Now we can animate it:

##################################################################################
# Animate plot!
##################################################################################
oopt = ani.options(interval = 0.25)
saveGIF({for (i in 1:100) {
  g<-
    ggplot(data=filter(output.data,year(date)>2015 & id<=i),aes(x=date,y=sales.samp,group=id))+
    geom_line(color="gray50",aes(alpha=ifelse(id==i,1,0.2)))+
    #geom_line(data=filter(output.data,id==i),color="red",alpha=1,size=1.05)+
    guides(alpha=F)+
    geom_point(size=3,color="black",aes(y=sales))+
    theme_minimal()+
    labs(x="",y="",
         title="New home sales (1000s, SAAR)",
         subtitle="Black dots estimates,each gray line a random sample from normal with survey standard error",
           caption="@lenkiefer Source: U.S. Census Bureau and U.S. Department of Housing and Urban Development")+
    coord_cartesian(xlim=as.Date(c("2016-01-01","2017-03-01")),ylim=c(400,700))+
    theme(plot.caption=element_text(hjust=0))
  print(g)
  ani.pause()
  print(paste(i,"out of 100"))
}

},movie.name="newsales_04_26_2017 samp ex.gif",ani.width = 600, ani.height = 450)

Viz 3: Beeswarm

We can also make a beeswarm plot (for more see here).
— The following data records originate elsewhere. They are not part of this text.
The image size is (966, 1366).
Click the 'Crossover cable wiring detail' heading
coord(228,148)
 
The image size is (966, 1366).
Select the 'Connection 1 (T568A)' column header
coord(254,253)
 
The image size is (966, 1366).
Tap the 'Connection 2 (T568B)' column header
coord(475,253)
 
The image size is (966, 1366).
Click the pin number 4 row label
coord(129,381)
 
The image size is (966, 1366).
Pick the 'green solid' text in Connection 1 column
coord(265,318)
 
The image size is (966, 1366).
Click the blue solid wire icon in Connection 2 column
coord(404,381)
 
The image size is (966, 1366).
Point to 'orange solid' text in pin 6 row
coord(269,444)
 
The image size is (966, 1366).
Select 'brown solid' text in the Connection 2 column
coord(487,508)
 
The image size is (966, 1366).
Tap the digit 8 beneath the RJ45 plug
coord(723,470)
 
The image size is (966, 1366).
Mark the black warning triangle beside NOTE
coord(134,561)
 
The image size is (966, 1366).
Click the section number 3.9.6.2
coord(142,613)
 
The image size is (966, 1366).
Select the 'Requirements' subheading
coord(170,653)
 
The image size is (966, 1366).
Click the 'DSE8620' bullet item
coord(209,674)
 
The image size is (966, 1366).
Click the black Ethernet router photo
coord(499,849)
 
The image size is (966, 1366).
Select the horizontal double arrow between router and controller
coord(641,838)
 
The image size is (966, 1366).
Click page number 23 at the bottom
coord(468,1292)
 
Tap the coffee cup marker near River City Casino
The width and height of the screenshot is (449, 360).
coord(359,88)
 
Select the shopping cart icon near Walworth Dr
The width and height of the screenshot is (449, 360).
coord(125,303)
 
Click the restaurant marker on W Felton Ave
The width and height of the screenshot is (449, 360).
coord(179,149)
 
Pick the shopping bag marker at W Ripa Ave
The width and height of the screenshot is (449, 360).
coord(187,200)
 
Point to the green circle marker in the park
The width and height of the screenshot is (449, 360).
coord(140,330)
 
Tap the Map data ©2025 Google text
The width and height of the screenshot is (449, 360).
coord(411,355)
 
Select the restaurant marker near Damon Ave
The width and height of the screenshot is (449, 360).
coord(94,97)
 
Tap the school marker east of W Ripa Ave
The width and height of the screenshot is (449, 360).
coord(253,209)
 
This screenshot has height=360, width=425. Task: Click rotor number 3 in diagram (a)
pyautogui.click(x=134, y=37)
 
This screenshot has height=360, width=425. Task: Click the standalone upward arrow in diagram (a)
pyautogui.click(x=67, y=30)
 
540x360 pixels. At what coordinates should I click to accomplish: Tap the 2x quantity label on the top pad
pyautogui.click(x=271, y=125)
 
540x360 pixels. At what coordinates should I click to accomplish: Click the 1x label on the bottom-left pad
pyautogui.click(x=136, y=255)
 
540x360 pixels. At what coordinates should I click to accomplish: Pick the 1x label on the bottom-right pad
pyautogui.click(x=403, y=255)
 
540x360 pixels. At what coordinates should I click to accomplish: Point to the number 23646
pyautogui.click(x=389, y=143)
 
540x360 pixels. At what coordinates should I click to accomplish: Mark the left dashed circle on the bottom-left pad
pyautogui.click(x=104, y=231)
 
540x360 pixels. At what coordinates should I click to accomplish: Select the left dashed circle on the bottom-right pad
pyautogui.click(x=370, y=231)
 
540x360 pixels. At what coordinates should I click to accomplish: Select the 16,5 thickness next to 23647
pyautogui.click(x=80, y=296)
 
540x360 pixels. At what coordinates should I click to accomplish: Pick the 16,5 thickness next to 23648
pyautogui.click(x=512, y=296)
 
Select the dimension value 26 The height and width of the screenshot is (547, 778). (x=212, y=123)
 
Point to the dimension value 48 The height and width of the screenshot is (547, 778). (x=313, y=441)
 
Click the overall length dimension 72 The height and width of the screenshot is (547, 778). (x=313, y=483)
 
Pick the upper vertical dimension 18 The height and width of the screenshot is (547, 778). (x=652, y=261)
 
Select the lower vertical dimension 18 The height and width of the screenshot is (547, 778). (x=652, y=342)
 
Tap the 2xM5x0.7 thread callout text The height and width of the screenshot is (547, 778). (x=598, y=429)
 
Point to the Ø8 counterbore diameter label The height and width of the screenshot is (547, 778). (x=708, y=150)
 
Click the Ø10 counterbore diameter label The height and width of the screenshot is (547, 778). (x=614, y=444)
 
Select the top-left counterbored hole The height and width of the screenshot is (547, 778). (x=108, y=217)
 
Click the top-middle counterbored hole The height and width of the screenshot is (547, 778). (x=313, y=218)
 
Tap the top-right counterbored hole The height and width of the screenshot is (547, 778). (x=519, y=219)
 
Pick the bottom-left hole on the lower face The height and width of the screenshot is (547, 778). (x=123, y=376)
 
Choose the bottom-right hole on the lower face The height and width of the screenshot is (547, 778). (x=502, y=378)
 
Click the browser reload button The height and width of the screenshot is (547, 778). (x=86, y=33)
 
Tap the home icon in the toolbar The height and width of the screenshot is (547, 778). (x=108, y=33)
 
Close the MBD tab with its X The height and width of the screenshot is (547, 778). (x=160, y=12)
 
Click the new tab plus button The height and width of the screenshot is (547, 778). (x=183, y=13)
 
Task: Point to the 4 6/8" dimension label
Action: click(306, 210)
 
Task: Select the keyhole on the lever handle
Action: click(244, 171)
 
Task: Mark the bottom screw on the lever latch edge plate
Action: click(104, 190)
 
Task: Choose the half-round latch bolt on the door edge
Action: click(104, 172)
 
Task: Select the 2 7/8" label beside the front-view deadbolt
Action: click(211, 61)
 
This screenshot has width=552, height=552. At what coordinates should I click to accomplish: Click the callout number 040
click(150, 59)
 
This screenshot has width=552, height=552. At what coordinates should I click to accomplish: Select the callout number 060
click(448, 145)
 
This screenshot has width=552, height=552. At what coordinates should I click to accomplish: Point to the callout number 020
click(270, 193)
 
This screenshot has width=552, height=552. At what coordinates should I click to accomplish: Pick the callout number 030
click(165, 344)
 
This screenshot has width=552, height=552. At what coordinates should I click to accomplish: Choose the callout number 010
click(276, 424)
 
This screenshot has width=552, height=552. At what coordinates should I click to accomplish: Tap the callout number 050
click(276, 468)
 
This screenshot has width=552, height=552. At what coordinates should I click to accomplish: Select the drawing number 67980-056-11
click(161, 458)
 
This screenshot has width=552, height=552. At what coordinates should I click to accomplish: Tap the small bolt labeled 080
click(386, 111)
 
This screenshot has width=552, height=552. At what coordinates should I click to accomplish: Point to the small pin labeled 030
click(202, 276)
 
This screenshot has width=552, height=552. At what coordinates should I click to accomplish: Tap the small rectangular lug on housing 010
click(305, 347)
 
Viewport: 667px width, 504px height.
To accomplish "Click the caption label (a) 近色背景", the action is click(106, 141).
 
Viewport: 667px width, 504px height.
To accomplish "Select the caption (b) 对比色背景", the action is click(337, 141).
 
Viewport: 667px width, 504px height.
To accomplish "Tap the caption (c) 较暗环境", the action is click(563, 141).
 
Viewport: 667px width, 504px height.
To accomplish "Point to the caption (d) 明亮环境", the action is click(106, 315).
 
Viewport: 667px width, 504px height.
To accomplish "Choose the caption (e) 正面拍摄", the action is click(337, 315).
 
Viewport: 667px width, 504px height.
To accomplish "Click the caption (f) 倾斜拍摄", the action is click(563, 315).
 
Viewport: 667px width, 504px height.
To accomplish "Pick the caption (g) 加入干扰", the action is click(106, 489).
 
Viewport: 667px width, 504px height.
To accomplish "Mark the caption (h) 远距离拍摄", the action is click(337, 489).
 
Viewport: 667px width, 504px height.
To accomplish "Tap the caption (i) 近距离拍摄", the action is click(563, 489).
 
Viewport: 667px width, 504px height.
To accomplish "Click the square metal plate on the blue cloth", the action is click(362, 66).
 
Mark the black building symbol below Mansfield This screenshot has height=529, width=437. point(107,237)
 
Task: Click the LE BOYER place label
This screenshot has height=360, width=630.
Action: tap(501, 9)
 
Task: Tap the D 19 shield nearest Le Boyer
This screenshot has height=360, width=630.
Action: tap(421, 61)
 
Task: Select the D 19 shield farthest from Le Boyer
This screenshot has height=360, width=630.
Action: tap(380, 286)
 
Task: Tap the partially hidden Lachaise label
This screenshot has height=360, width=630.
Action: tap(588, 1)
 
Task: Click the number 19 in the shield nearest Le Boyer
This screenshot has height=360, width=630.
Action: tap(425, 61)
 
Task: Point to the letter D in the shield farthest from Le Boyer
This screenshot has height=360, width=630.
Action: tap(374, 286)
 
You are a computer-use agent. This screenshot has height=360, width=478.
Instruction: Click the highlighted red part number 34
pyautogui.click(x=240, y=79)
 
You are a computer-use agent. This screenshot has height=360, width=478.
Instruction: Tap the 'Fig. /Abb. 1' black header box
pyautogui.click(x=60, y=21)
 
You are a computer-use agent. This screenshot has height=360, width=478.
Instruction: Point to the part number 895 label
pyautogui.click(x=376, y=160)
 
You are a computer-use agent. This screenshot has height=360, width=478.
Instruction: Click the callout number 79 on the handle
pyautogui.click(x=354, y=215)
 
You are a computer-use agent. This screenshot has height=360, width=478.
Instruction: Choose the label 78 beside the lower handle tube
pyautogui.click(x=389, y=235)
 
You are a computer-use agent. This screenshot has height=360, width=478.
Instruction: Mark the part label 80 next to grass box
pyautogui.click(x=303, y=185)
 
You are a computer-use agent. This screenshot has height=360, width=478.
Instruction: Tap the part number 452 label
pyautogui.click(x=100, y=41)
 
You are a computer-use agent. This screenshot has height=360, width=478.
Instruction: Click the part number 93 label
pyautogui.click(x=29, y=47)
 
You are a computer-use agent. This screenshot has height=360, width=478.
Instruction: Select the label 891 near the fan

ggplot(data=filter(output.data,year(date)>2015),
       aes(x=date,y=sales.samp,color=sales.samp))+
  scale_color_viridis(name="")+ guides(color=F)+
  geom_quasirandom()+theme_minimal()+
  geom_point(data=filter(output.data,year(date)>2015 & id==1),
             aes(y=sales),color="black",size=3) +
  scale_x_date(date_labels="%b-%Y",date_breaks="2 months")+
    labs(x="",y="",
         title="New Home Sales (1000s SAAR)",
         subtitle="Estimates (black dots) and sampling uncertainty",
         caption="@lenkiefer Source: U.S. Census Bureau and U.S. Department of Housing and Urban Development\ncolored dots represent draws from a normal distribution centered at estimate with standard error of estimate.")+
      theme(plot.caption=element_text(hjust=0))

And we could animate it:

##################################################################################
# Animate plot!
##################################################################################
oopt = ani.options(interval = 0.2)
saveGIF({for (i in 1:200) {
  g<-
    ggplot(data=filter(output.data,date>="2016-03-01" & id<=i),
           aes(x=date,y=sales.samp,color=sales.samp,
               alpha=ifelse(id==i,1,0.2) ))+
    scale_color_viridis(name="")+ guides(color=F)+
    geom_quasirandom()+theme_minimal()+
    geom_point(data=filter(output.data,date>="2016-03-01" & id==1),
               aes(y=sales),color="black",size=3,alpha=1) +
    scale_x_date(date_labels="%b-%Y",date_breaks="2 months",
                 limits=as.Date(c("2016-02-15","2017-04-15")))+
    scale_y_continuous(limits=c(400,800))+
    guides(alpha=F)+
    labs(x="",y="",
         title="New Home Sales (1000s SAAR)",
         subtitle="Estimates (black dots) and sampling uncertainty",
         caption="@lenkiefer Source: U.S. Census Bureau and U.S. Department of Housing and Urban Development\ncolored dots represent draws from a normal distribution centered at estimate with standard error of estimate.")+
      theme(plot.caption=element_text(hjust=0))
  print(g)
  ani.pause()
  print(paste(i,"out of 250"))  #counter
}

},movie.name="new home sales swarm.gif",ani.width = 600, ani.height = 450)

Conclusion

Visualizing uncertainty can be challenging. Depending on the audience, uncertainty can be a difficult concept. I’m not sure the data visualization field has a consensus on the right way to visualize uncertainty.

But communicating uncertainty can be quite important. Maybe one of these ideas could work for you.